Posted - 2007-06-13 : 03:14:15
FKey will prevent you accidentally saving a Child record that has no Parent. In my experience one of the main benefits of this is to find program bugs! Your program logic is sure that the Parent exists, but there is actually a bug ... and it doesn't exist.

Other major benefit is during Data Import, to ensure referential integrity is maintained.

I'm not sure that an index on CreatedBy(int) is going to help. However, you definitely need an index on UserID in your Users table - but that is probably the Primary key, so shouldn't be a problem there.

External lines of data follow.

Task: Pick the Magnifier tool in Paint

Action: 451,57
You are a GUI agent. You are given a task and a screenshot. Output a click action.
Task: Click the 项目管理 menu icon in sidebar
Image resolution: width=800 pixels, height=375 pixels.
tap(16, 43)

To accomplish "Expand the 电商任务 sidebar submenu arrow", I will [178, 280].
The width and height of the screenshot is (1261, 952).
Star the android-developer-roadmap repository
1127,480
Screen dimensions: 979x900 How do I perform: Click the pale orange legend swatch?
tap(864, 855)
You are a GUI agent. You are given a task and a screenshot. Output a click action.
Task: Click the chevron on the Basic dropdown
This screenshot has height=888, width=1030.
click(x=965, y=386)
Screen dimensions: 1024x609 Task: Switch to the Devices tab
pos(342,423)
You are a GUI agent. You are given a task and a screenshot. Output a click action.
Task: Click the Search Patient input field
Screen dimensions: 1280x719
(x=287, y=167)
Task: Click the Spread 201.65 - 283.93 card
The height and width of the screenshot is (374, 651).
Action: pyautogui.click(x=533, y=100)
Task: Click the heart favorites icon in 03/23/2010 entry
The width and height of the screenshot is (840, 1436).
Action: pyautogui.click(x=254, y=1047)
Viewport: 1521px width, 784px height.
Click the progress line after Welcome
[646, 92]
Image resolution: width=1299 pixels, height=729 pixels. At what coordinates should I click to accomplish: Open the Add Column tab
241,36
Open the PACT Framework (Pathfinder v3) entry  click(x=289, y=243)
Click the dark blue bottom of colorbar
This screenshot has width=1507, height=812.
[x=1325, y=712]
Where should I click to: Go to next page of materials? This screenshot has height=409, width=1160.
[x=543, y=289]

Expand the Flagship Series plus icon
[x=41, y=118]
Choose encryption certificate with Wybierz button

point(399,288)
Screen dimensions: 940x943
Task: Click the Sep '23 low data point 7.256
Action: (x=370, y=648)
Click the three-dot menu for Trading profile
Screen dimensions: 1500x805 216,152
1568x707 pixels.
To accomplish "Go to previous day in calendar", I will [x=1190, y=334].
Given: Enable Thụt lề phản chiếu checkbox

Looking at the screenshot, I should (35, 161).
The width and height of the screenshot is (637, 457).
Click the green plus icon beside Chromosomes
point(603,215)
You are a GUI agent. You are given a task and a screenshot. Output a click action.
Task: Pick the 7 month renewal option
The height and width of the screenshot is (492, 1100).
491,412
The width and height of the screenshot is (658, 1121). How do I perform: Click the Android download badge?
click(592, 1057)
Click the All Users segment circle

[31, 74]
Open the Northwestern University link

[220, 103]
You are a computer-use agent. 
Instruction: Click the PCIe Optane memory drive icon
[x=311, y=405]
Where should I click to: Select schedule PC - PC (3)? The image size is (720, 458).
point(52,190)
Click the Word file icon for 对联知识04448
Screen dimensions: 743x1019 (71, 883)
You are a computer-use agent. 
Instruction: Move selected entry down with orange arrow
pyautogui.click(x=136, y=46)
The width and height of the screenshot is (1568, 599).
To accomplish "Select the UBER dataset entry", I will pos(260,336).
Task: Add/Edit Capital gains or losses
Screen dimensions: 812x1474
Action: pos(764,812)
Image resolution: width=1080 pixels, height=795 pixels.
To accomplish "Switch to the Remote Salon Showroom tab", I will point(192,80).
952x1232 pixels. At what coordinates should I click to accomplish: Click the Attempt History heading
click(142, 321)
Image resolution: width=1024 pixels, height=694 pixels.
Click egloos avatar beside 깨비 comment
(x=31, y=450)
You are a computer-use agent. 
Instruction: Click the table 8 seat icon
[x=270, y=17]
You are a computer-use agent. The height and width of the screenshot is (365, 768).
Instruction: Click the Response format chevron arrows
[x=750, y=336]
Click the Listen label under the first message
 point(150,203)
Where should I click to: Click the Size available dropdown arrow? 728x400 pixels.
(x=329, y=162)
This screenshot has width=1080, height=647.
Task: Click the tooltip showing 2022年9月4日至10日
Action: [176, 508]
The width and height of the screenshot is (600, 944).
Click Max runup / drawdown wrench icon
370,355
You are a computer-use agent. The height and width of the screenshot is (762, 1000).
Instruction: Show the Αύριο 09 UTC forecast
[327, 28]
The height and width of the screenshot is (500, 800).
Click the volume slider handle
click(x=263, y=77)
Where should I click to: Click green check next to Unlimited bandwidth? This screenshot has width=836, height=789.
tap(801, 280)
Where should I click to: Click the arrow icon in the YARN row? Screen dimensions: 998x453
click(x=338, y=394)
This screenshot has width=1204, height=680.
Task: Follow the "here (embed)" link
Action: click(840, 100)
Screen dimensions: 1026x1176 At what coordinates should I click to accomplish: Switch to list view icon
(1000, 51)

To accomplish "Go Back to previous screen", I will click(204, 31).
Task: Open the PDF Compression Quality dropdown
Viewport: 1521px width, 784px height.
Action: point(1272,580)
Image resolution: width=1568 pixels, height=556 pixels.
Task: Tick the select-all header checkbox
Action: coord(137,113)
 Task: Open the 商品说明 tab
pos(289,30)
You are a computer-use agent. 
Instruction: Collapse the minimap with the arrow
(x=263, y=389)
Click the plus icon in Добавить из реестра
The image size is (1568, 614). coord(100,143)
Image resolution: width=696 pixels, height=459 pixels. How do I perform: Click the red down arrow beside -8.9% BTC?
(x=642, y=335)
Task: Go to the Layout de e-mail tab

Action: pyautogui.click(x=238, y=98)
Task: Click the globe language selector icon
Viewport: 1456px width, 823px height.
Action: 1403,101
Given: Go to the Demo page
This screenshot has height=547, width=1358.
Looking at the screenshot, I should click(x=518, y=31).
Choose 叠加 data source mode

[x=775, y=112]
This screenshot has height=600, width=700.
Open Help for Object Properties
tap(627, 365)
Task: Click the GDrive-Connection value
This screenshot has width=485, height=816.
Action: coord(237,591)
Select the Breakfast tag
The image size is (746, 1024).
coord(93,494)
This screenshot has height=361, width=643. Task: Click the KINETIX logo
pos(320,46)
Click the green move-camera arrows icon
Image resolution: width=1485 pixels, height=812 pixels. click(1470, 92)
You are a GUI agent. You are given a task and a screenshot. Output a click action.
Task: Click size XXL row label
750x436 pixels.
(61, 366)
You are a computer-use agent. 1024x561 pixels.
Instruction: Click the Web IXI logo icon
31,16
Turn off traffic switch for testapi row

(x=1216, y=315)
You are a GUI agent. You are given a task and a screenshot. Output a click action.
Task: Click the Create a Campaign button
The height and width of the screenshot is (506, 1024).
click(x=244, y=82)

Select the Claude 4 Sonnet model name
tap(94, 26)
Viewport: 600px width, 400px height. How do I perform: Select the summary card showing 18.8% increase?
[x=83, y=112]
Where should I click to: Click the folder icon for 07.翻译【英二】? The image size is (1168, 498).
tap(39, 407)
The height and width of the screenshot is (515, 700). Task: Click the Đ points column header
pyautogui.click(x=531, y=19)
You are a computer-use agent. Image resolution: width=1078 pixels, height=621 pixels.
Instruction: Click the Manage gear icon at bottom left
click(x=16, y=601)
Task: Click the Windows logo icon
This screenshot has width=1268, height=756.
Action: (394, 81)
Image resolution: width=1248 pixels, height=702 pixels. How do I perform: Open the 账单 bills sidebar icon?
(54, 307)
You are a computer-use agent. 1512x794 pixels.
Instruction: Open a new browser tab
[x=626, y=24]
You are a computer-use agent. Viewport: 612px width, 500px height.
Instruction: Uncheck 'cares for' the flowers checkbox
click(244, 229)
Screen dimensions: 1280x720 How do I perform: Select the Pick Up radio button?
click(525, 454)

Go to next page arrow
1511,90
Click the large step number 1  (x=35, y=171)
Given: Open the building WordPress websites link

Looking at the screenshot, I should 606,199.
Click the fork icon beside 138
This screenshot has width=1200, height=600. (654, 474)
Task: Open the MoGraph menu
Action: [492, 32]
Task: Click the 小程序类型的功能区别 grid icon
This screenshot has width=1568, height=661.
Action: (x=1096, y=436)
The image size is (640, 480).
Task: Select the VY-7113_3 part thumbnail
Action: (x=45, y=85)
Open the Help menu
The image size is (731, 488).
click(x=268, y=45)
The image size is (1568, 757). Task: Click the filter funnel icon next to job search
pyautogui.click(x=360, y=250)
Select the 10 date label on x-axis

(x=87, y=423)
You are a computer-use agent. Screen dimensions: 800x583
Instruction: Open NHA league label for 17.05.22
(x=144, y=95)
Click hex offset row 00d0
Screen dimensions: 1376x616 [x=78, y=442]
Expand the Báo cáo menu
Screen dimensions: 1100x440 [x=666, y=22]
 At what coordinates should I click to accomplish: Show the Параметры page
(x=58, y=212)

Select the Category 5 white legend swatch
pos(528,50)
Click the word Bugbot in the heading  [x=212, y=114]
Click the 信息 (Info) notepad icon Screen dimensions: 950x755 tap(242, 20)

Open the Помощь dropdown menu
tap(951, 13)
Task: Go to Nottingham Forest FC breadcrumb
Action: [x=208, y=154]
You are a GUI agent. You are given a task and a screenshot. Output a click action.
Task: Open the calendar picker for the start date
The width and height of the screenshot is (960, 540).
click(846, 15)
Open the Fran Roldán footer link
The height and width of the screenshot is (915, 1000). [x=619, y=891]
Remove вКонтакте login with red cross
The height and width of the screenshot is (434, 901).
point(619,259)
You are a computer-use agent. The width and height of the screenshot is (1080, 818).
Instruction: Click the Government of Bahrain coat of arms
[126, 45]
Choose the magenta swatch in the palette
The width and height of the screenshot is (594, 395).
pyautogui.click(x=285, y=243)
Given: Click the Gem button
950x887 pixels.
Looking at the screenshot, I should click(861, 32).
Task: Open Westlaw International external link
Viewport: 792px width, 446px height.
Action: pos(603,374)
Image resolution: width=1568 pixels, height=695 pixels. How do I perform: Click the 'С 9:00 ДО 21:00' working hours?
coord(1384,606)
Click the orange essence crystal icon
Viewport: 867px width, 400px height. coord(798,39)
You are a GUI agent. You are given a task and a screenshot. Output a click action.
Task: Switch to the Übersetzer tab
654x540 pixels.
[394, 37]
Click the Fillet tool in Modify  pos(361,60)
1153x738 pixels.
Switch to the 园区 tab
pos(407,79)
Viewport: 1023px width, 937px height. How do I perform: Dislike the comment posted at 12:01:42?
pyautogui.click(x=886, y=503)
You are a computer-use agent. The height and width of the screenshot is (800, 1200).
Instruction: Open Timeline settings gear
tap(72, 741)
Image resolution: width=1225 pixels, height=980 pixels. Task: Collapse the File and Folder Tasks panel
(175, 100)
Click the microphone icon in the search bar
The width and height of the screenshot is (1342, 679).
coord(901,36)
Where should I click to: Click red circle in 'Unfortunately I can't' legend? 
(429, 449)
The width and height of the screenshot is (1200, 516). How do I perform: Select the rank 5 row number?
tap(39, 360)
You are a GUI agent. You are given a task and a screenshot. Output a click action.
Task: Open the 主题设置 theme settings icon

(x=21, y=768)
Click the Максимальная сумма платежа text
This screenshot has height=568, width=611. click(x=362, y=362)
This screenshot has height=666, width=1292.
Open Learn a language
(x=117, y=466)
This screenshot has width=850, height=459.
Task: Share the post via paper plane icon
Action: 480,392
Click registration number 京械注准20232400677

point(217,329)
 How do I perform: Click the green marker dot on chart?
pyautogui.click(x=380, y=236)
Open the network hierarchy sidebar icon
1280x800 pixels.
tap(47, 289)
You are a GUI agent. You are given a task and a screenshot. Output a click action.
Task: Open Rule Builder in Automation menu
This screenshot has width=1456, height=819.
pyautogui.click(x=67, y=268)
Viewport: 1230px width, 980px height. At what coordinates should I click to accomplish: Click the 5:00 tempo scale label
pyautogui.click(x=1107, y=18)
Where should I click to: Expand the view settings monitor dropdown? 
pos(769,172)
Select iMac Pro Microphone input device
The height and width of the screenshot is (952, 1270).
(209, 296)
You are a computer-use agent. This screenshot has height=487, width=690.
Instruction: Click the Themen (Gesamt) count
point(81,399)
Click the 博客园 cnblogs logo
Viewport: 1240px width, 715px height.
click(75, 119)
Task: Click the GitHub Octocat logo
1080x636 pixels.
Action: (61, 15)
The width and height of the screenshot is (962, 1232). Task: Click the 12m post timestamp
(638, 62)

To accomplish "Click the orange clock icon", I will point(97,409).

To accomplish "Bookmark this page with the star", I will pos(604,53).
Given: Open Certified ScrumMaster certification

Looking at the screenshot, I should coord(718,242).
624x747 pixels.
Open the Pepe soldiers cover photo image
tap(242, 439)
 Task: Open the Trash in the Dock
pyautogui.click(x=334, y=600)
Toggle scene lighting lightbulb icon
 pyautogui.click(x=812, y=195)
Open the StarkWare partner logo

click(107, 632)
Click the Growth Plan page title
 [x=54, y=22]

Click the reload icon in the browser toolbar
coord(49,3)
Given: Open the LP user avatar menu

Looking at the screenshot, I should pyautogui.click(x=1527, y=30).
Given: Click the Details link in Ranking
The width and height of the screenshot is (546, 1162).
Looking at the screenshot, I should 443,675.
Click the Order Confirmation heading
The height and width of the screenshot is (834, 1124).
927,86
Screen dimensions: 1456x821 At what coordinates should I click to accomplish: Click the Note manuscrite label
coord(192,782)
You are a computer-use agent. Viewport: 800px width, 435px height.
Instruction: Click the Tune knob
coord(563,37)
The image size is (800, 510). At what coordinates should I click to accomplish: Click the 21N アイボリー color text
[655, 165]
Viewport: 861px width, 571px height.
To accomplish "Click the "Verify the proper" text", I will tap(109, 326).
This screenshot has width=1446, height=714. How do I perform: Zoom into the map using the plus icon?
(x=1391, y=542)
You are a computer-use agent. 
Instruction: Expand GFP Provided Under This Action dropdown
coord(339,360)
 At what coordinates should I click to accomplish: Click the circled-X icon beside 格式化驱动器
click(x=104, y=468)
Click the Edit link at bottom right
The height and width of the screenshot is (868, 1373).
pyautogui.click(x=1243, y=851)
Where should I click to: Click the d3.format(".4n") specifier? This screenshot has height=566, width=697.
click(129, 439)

An index on CreatedBy(int) is probably not a big deal. I presume this data never changes, so there is NO performance penalty with Update [NOTE: you MUST have a Clustered Index, otherwise there WILL be a performance penalty for ALL indexes on an update that has to move the record - e.g. because it gets bigger]. However, ModifiedBy(int) presumably changes almost every time the record is Updated, so this will require a change to the index as well as the record.

If you do a query "WHERE ModifiedBy = @MyUserID" then an index on ModifiedBy will help, of course, so if that query is sufficiently frequent it makes an index more worthwhile.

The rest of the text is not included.